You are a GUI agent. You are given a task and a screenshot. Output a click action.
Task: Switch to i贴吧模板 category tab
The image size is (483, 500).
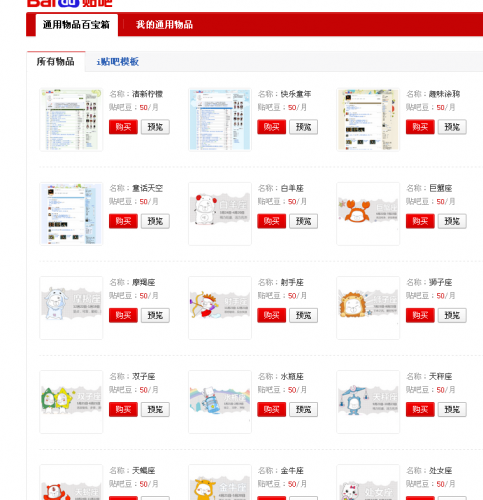pos(118,62)
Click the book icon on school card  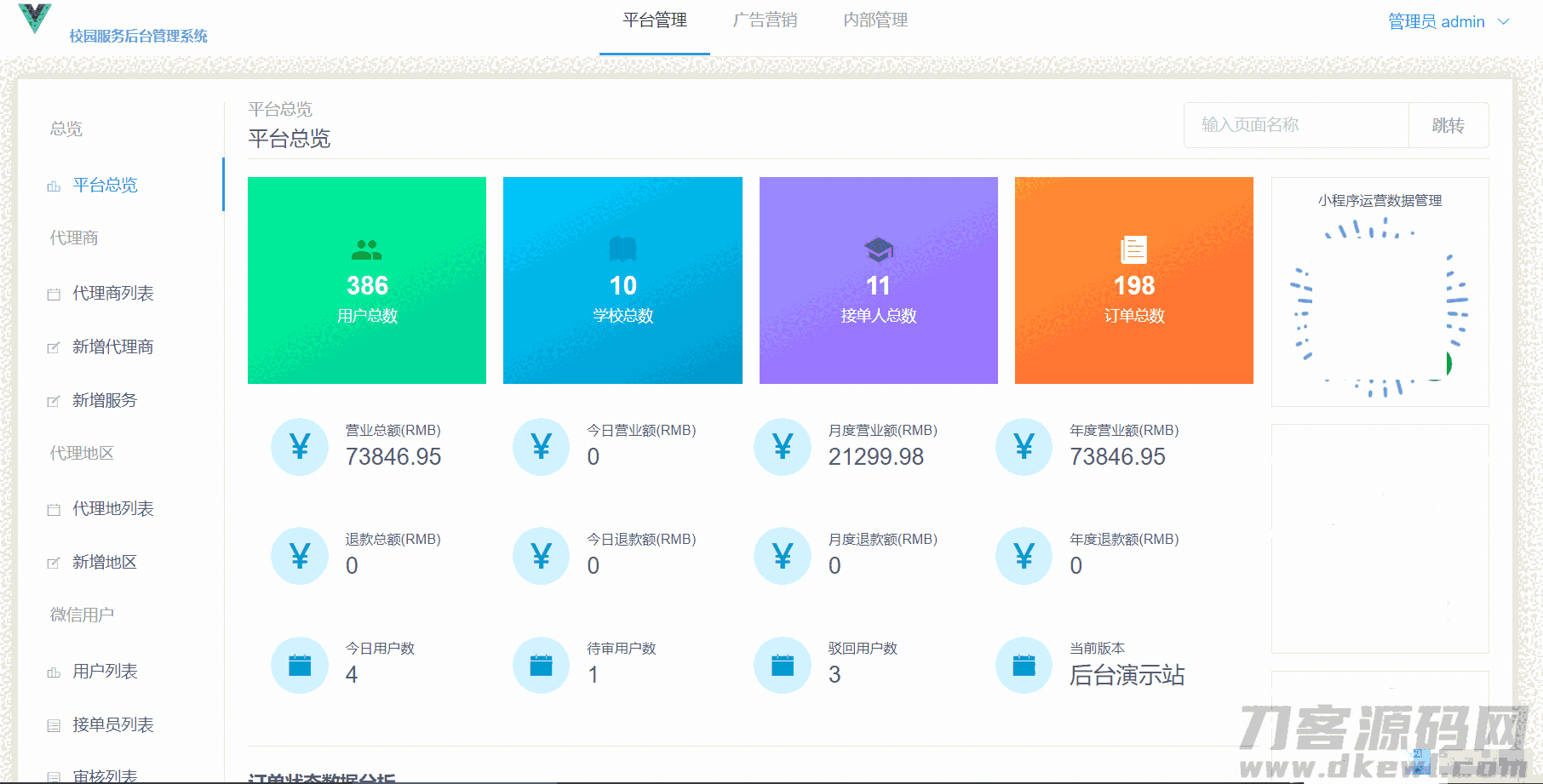(x=622, y=249)
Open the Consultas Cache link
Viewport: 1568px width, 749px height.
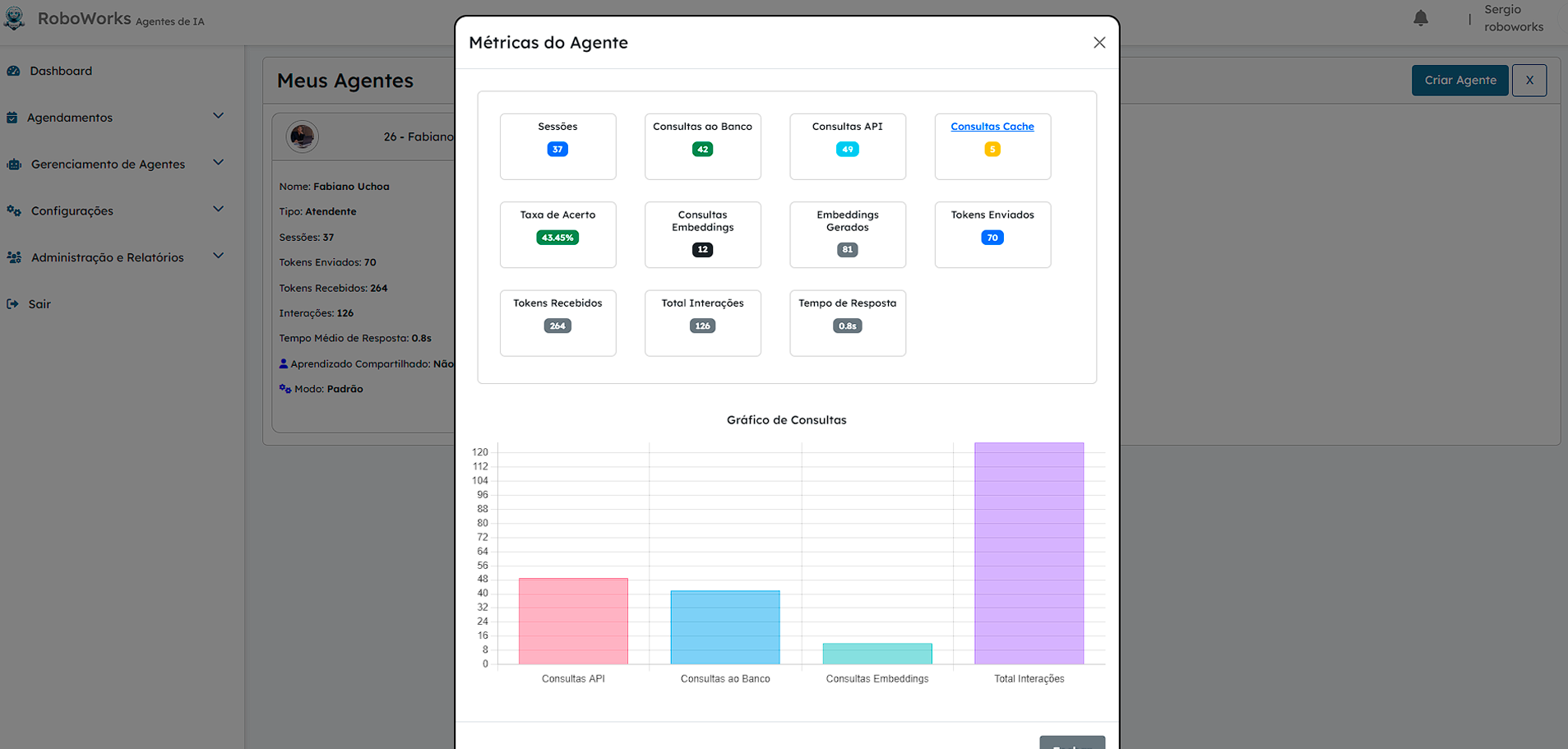(x=992, y=127)
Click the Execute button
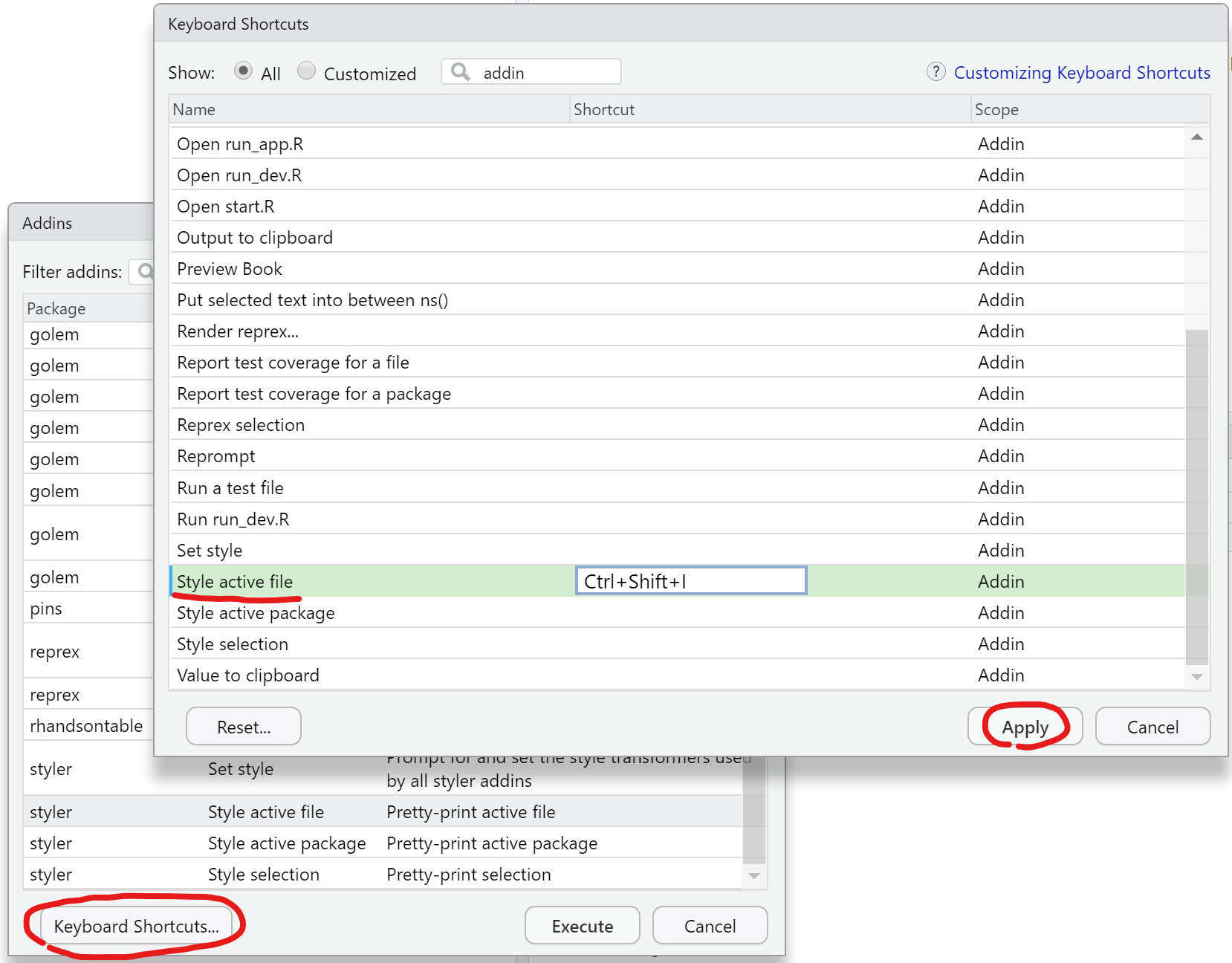 pos(582,926)
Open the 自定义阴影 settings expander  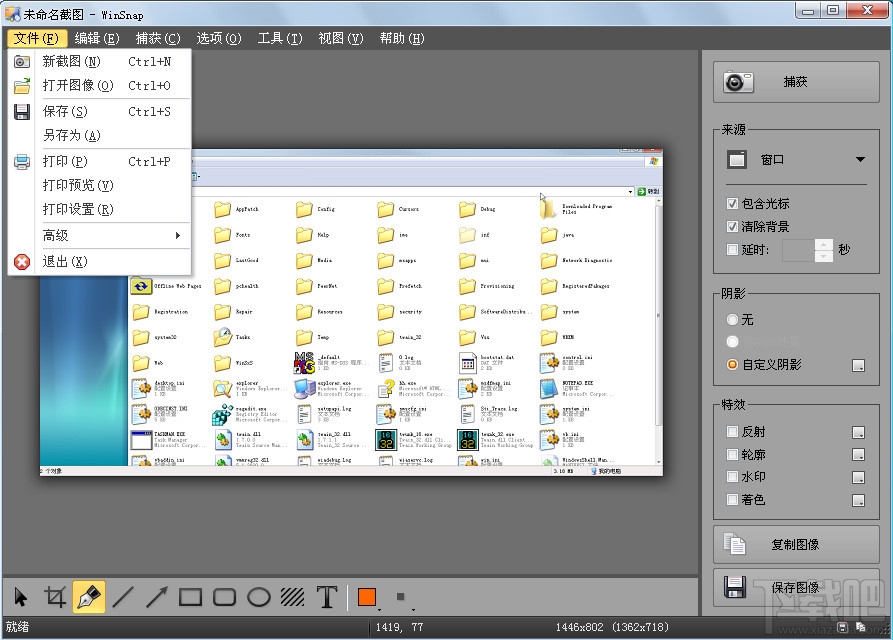point(858,365)
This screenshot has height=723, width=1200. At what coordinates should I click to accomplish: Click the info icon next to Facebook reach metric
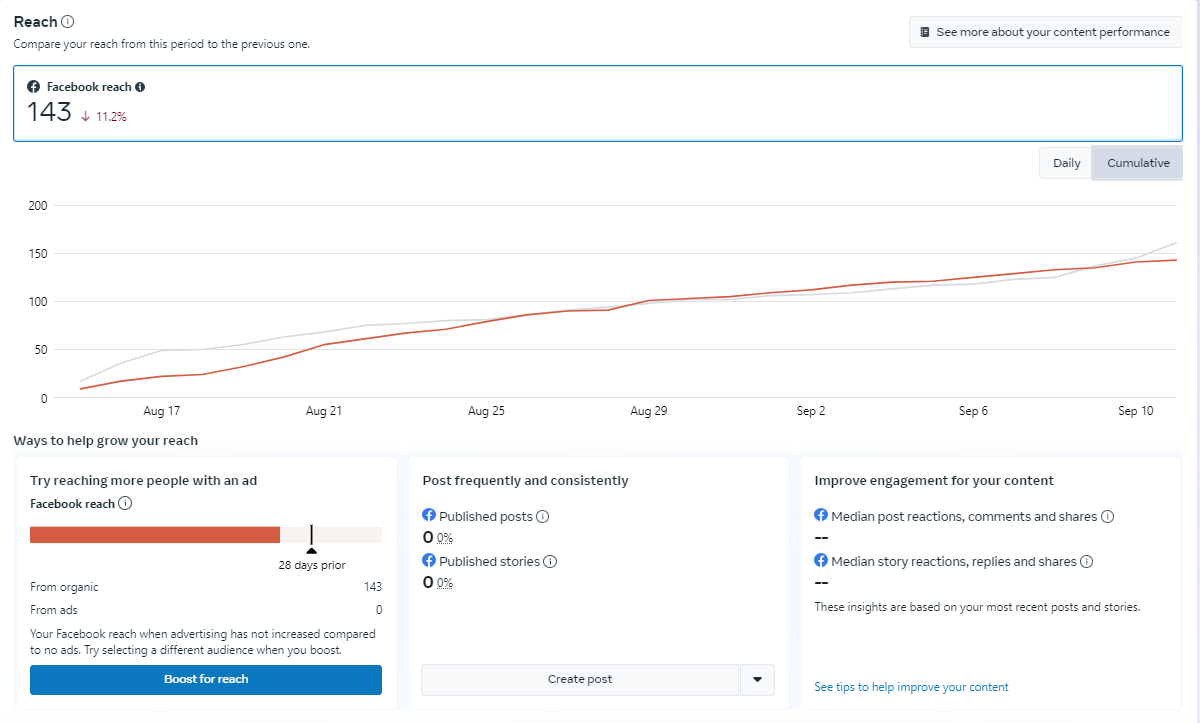(140, 87)
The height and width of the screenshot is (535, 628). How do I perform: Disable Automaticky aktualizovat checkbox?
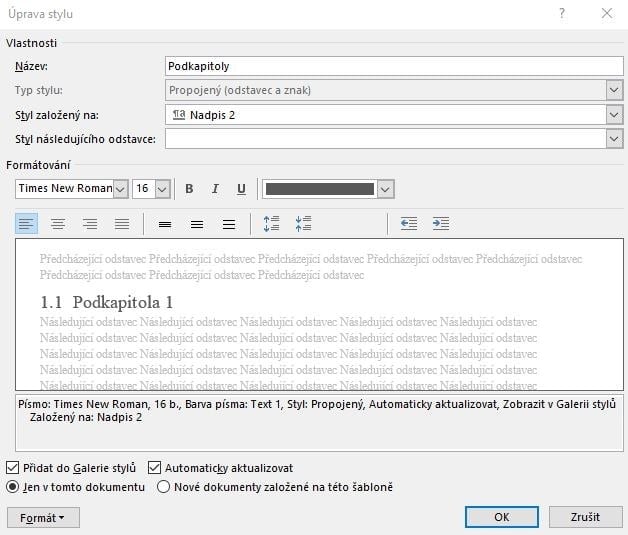click(x=154, y=467)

*-*-*

Pictures must be left out. Return verbatim only the lines from the line with "This screenshot has" through the final line of the material above, including both ends.

_ANSWER TO THE PROBLEM:_
This screenshot has height=723, width=1200. At what coordinates should I click to accomplish: Click the info icon next to Facebook reach metric
(140, 87)
The height and width of the screenshot is (535, 628). How do I perform: Disable Automaticky aktualizovat checkbox?
click(x=154, y=467)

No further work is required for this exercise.